The former longtime executive director of New Mexico’s teacher pension fund is suing Gov. Michelle Lujan Grisham and other state officials and government agencies, alleging she was forced to resign over longstanding pay inequity issues.
Jan Goodwin, a white woman who is 61, is claiming “institutional and systemic” gender, age and race discrimination in her complaint, which states she was paid about $100,000 less than her male counterpart at the New Mexico State Investment Council.
Goodwin, who spent almost 13 years as executive director of the state Educational Retirement Board, was earning just over $183,000 annually before she resigned this year. The lawsuit claims Goodwin was “clearly more qualified” than State Investment Officer Steve Moise, who is paid nearly $276,000 annually. It also claims Goodwin “consistently produced better results for the educational employees of the State of New Mexico than had Mr. Moise, under the scrutiny of any reasonable comparative analysis.”
In a statement, Goodwin wrote the decision to bring the lawsuit, filed Thursday in federal court, was not an easy one.
“After years of trying to address the gender, age and racial disparities in salary among employees at NMERB and those in similar agencies with similar positions, I realized that I was being forced to quit and my only option was the one I’ve taken,” wrote Goodwin, who left her family in New Mexico to become executive director of the New Hampshire Retirement System.
Goodwin is paid $235,000 a year for her position in New Hampshire.
The “illegal pay disparity” Goodwin endured began with her hiring in March 2008, according to the lawsuit, which states her appointment as executive director was “unfortunately marred by the fact that she was to be paid” about $13,000 less than another male counterpart, Terry Slattery, then the executive director of the state Public Employees Retirement Association.
“These two jobs required equal skill, effort and responsibility and were both performed under similar working conditions,” the lawsuit states. “There were no differences between these two job positions because of a seniority system.”
In August 2009, Goodwin received a pay increase that made her salary comparable to Slattery’s, which the lawsuit calls an acknowledgment “that she had not been receiving pay equal to that paid to her male counterpart, that such pay disparity was illegal and that the illegal disparity required correction.”
Despite the acknowledgement, Goodwin’s “deficient back pay” was never addressed or corrected, the lawsuit states.
“Since that time until the present, such pay disparity … has been continuous and ongoing and constitutes accumulating violations of state and federal anti-discrimination and equal pay laws,” the lawsuit states.

Records provided:
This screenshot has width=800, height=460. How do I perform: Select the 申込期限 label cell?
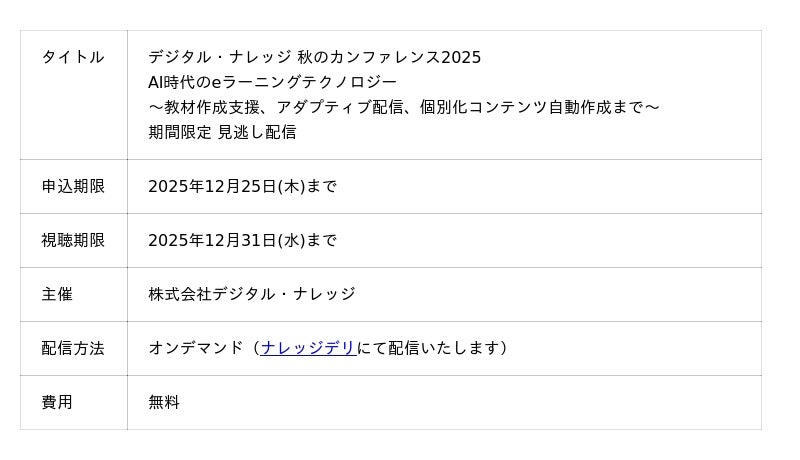click(73, 186)
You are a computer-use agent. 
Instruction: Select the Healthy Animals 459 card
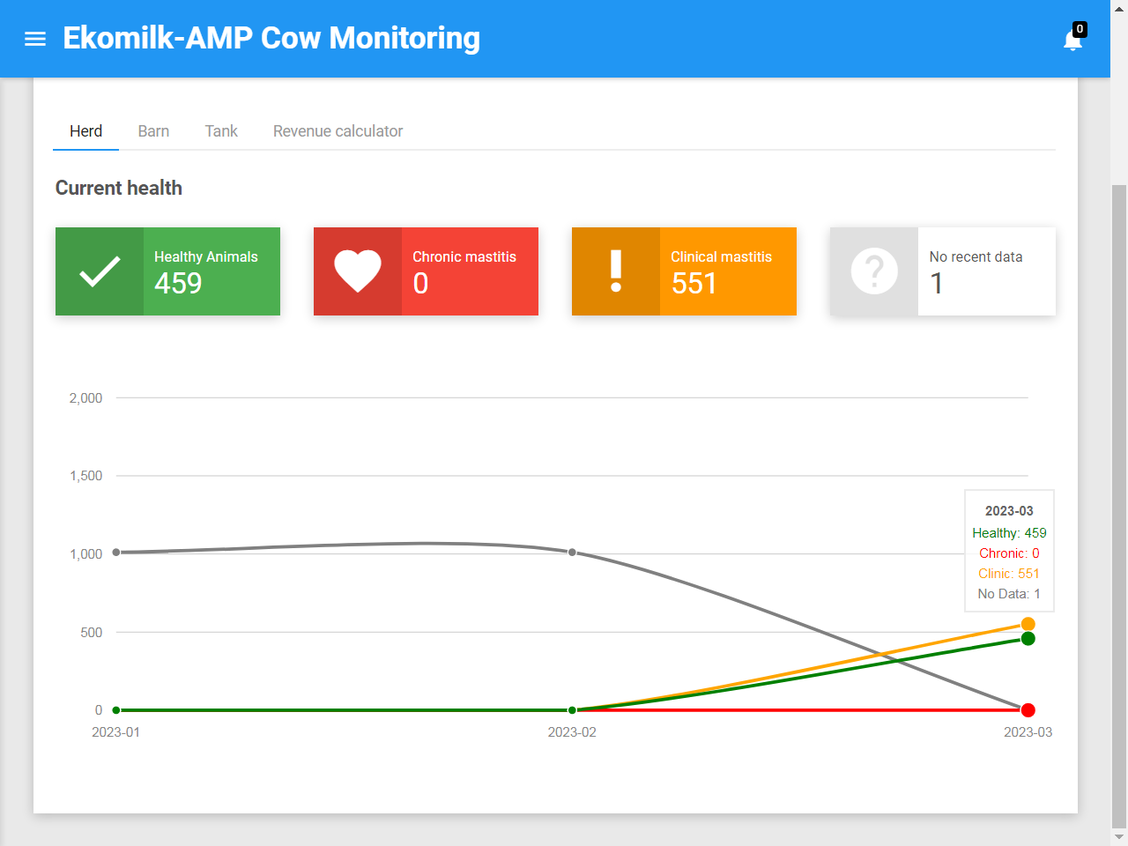click(x=168, y=271)
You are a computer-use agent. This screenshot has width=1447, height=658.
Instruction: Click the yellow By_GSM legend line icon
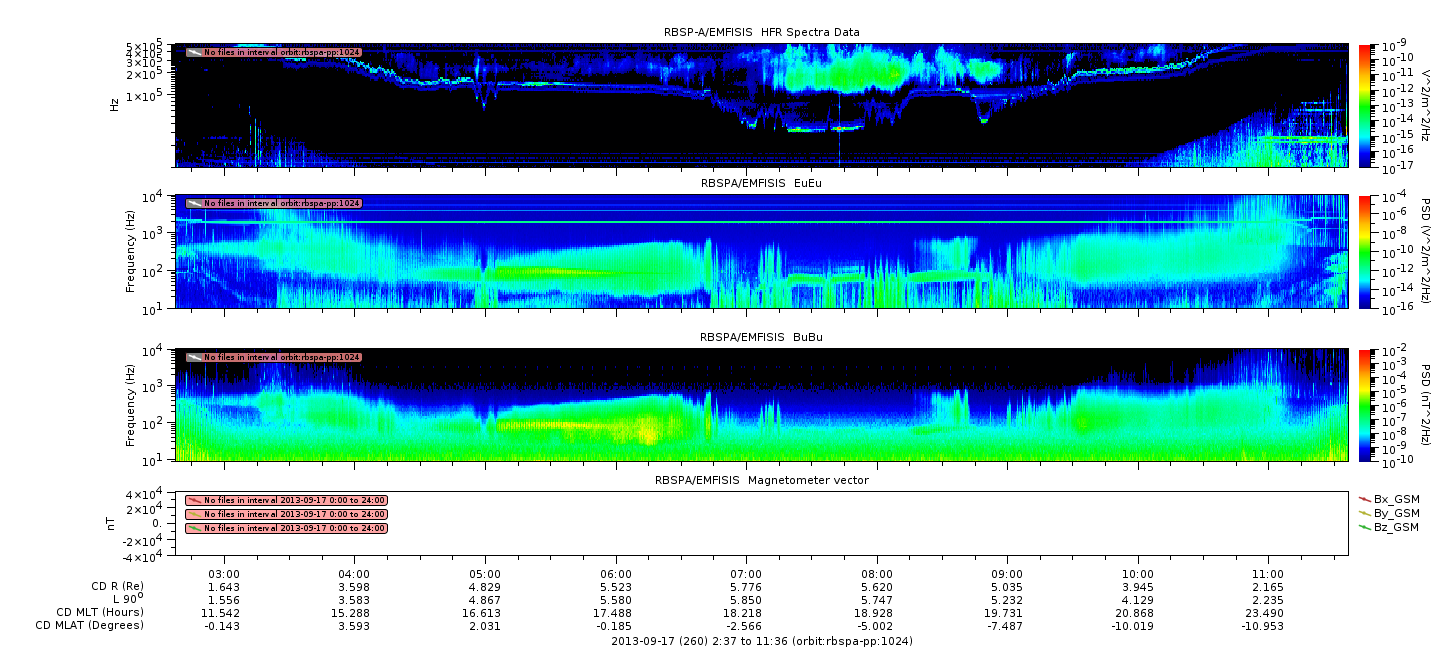click(x=1365, y=513)
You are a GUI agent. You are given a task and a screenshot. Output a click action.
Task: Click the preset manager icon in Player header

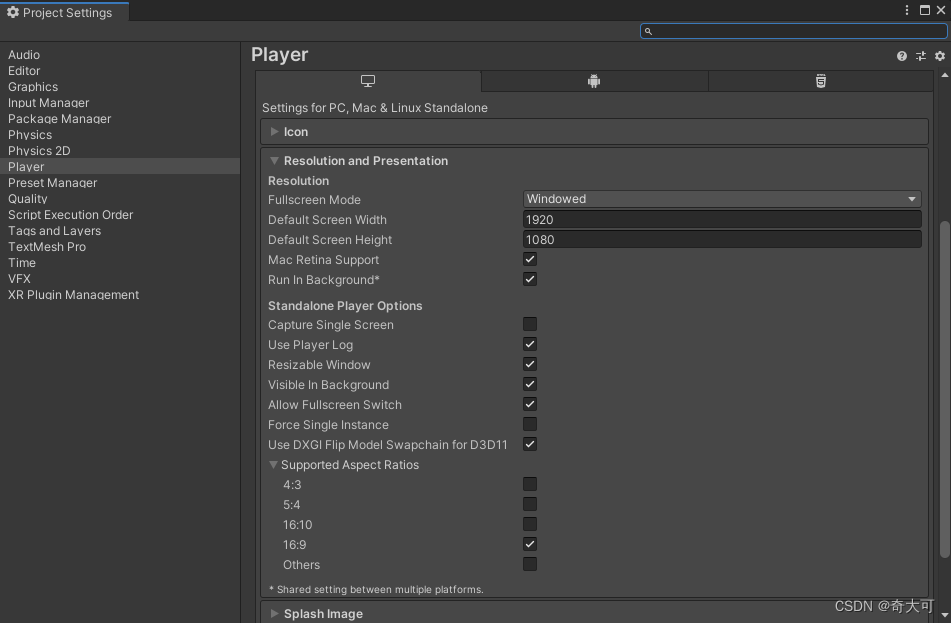point(920,56)
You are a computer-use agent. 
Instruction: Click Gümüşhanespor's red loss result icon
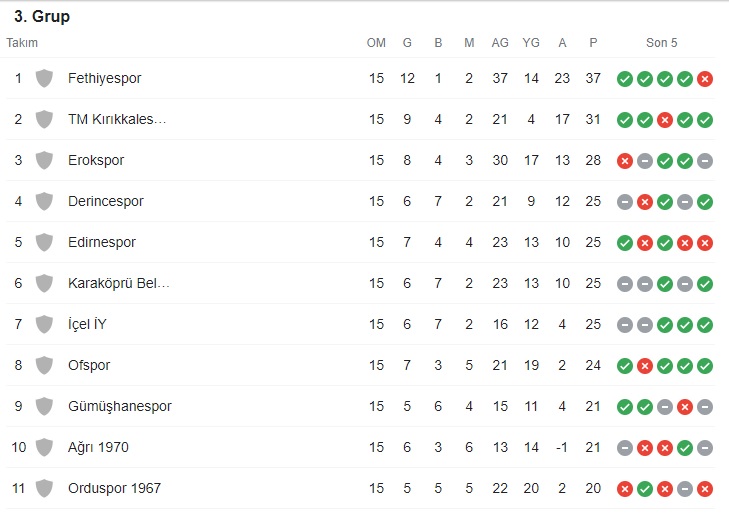click(685, 407)
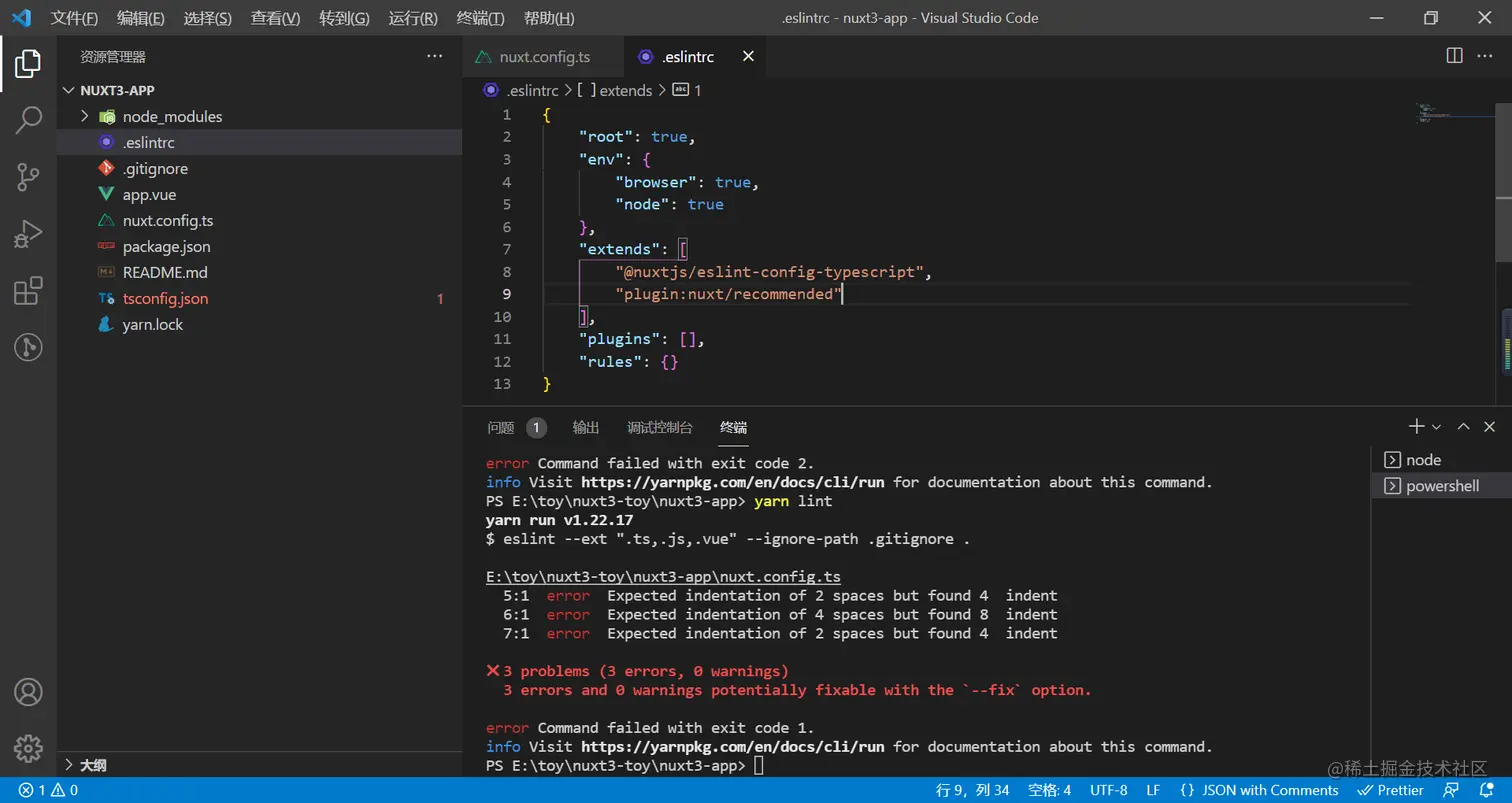Click the Accounts icon in activity bar

28,692
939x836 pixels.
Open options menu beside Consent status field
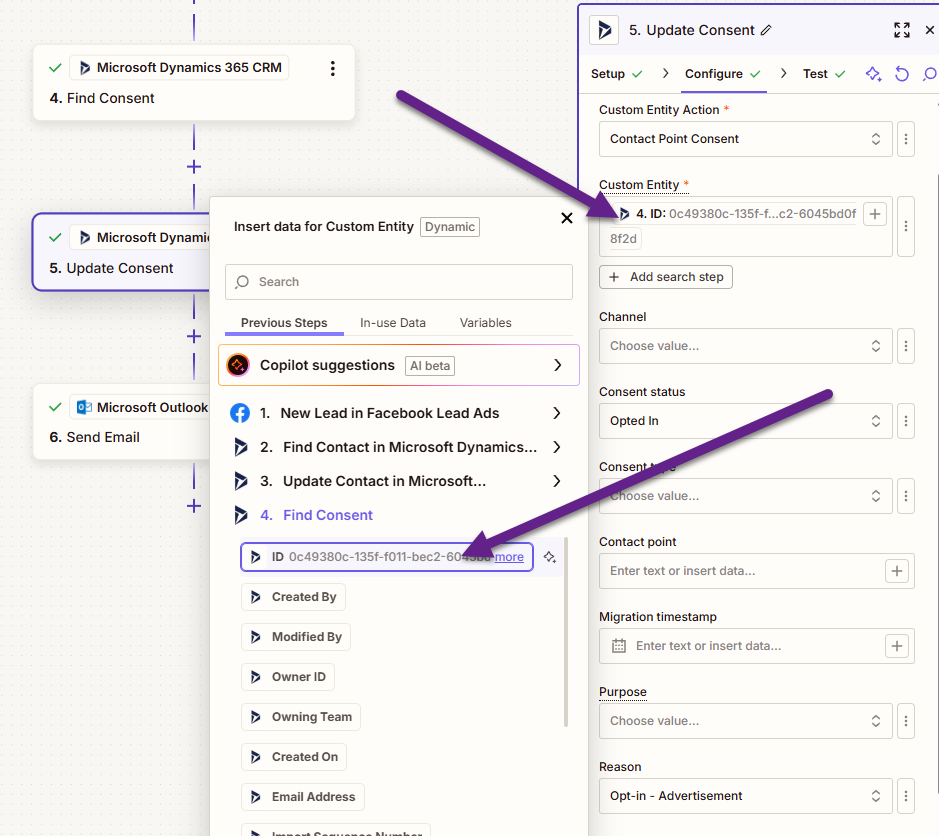[905, 421]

Required work:
• a. Summarize the news article about the pension fund lawsuit in two sentences.
• b. From the entries, extract the lines from the start through the line containing "click(x=1365, y=513)", including both ends, and leave out the pictures.
The news article and the entries are unrelated to each other.

Results of the tasks:
• a. Jan Goodwin, the former longtime executive director of New Mexico's Educational Retirement Board, is suing Gov. Michelle Lujan Grisham and other state officials and agencies, alleging gender, age and race discrimination and claiming she was forced to resign over longstanding pay inequity. The lawsuit says she was paid about $100,000 less than State Investment Officer Steve Moise, and that an illegal pay disparity that began with her hiring in March 2008 was never corrected with back pay.

• b.
This screenshot has width=800, height=460. How do I perform: Select the 申込期限 label cell?
click(73, 186)
You are a computer-use agent. 
Instruction: Select the Healthy Animals 459 card
click(x=168, y=271)
You are a computer-use agent. This screenshot has width=1447, height=658.
Instruction: Click the yellow By_GSM legend line icon
click(x=1365, y=513)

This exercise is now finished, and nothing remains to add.